Хотя я наверняка нашел бы дорогу без посторонней помощи — ибо именно в этой комнате сэр Персевал и леди Момпессон принимали нас с матерью в день первого моего посещения дома, — я позволил миссис Пепперкорн проводить меня туда. Пока мы шли через парадные залы, где окутанные полотнищами коричневого холста картины и предметы обстановки напоминали присевших на корточки монахов, она болтала без умолку. Она поведала о трагических превратностях, недавно постигших семейство Момпессонов, и объяснила, что, будучи одной из самых старых и, с позволения сказать, самых преданных слуг, она получила разрешение канцлерского суда закончить свой срок службы в доме, где начинала работать в счастливые времена сэра Огастеса.

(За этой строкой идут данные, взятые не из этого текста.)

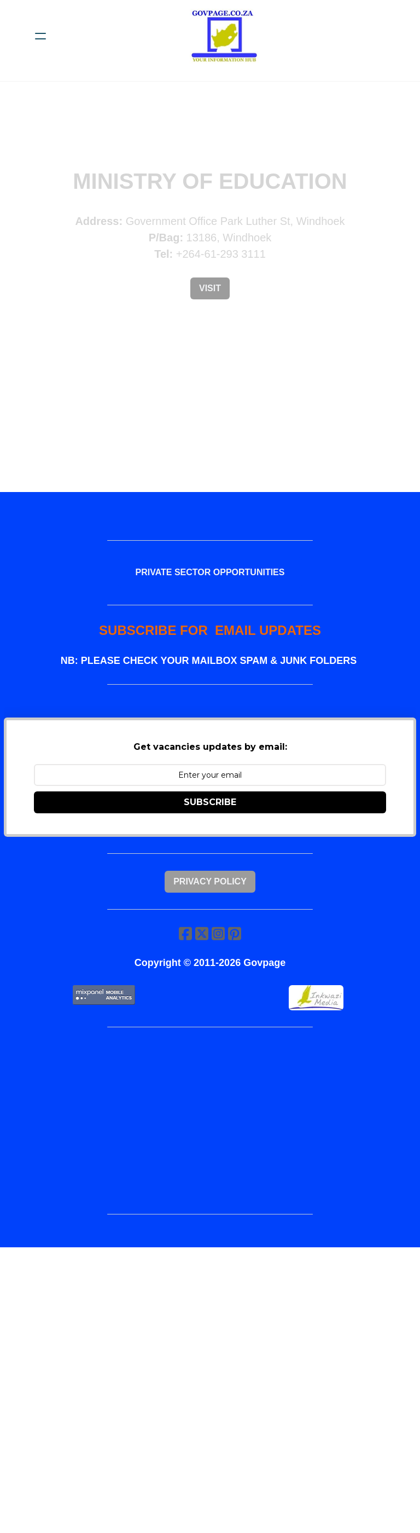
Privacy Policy (210, 898)
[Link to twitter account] (201, 954)
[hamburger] (40, 36)
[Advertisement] (210, 1146)
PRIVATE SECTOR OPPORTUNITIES (210, 576)
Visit (210, 288)
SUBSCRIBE (210, 815)
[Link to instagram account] (218, 954)
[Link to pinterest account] (236, 954)
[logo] (224, 36)
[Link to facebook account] (183, 954)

Именно тогда я и узнал значительную часть сведений об описанных выше обстоятельствах семейства. Однако о Генриетте миссис Пепперкорн не упомянула ни словом.
Когда я вошел в комнату правосудия, мистер Барбеллион, сидевший у противоположной стены и читавший какие-то бумаги, встал и протянул мне руку для рукопожатия. Мы обменялись шутливыми замечаниями и после ухода миссис Пепперкорн сели на диван (я) и в кресло (он), с которых были сняты холщовые покровы.

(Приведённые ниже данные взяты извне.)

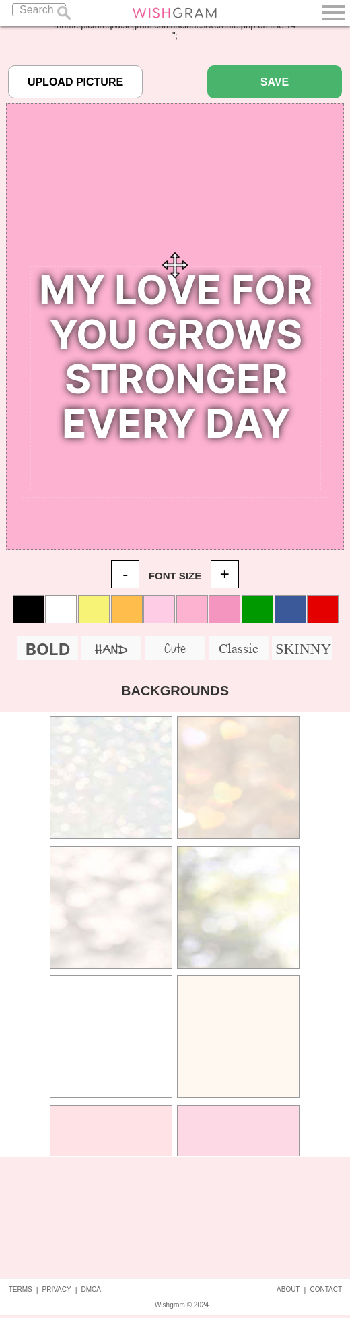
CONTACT (326, 1289)
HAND (111, 649)
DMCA (91, 1289)
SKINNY (303, 648)
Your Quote (175, 378)
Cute (175, 648)
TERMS (20, 1289)
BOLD (48, 649)
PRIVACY (56, 1289)
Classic (238, 648)
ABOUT (288, 1289)
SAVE (274, 82)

— Я попросил вас встретиться со мной сегодня, мистер Хаффам, — начал мистер Барбеллион, — поскольку хочу представить вам в самых живых выражениях судьбу этого огромного имения, — он широко повел рукой, своим жестом охватывая дом, парк, земельные участки арендаторов и домики за ними, — которое ныне плывет без руля по течению в опасных водах бесхозности. Полагаю, в конечном счете его продадут с аукциона, но что от него останется к тому времени, мне даже представить страшно. Посему я прошу вас сказать мне, у вас ли находится некогда похищенное завещание Джеффри Хаффама. Ибо, коли да, поместье еще можно спасти.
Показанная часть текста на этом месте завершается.